Yasaka-ji (八坂寺) is a Buddhist temple in Matsuyama, Ehime Prefecture, Japan. Yasaka-ji is Temple 10 of the Thirteen Buddhist Sites of Iyo, and temple number 47 of the Shikoku 88 temple pilgrimage. It is traditionally believed to have been founded in 701.

== Founding ==
According to tradition, the temple was founded in 701 by Shugendo founder En no Gyōja, and the original main hall was built by Ochi Tamaoki the governor of Iyo province, who built it at the behest of Emperor Monmu. The temple was then later supposedly rebuilt by Kūkai in 815 during his time in Shikoku.

== History ==
In the Kamakura period, Yasaka-ji became an important Kumano temple, administering 48 branch temples and supporting numerous monks and soldiers. However, it was destroyed during the wars in the 1500s, and rebuilt as a smaller temple.

== Buildings ==
The temple consists of several buildings, the Main Hall, built in 1984, the Gongen Hall, the Enma Hall, the Daishi Hall, and the Juni-sha Gongen Hall.

== Statues ==
There are a number of statues on the grounds of the temple, including large statues of Fudō Myōō and En no Gyōja. There are also 8,000 ceramic Amida Buddha statues purchased by devotees and displayed by the temple, each with the name of the devotee written on them.

== Legends ==
The name of the temple, Yasaka-ji translates as "Eight Hill Temple". Close to the temple there are eight burial tumuli said to be the graves of Emon Saburō's sons. It is likely that it is there tumuli that the temple is named for.

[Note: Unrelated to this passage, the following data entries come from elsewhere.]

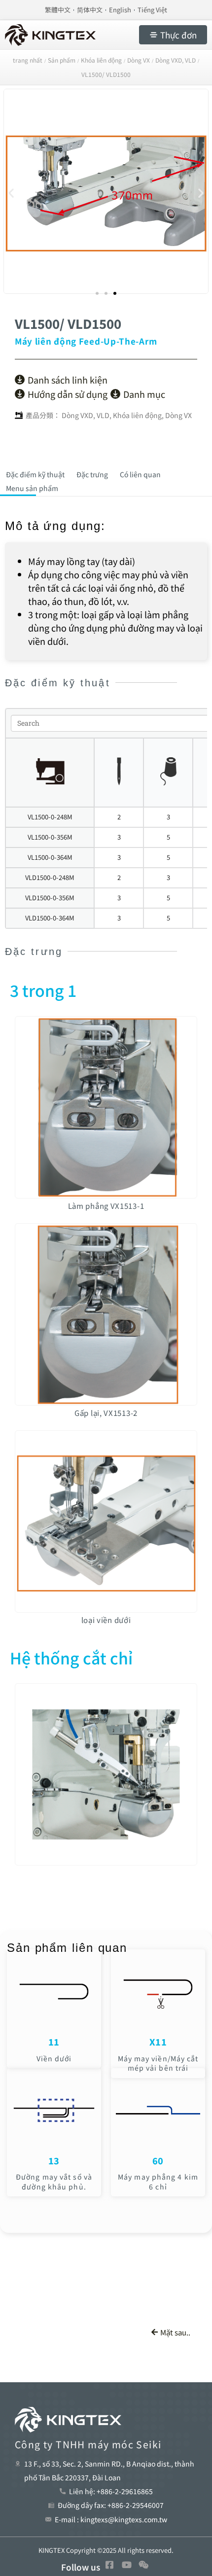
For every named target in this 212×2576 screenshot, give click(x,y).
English (120, 9)
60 (158, 2160)
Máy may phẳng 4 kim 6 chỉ (158, 2181)
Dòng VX (178, 415)
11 (54, 2041)
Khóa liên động (137, 415)
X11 (158, 2041)
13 (54, 2160)
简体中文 (90, 9)
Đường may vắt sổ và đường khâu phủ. (54, 2181)
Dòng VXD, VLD (85, 415)
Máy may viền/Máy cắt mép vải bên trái (158, 2063)
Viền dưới (54, 2058)
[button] (11, 193)
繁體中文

== Shikoku 88 temple pilgrimage ==
Yasaka-ji is 47th temple on the Shikoku 88 temple pilgrimage circuit. It is approximately 17 minutes walk from Joruriji, the 46th temple, and 65 minutes walk to Sairinji, the 48th temple

== Principle deity ==
The principle image (deity) of the temple is Amida Nyorai. It is supposedly the work of high priest, Eshin Sozu Genshin (942–1017).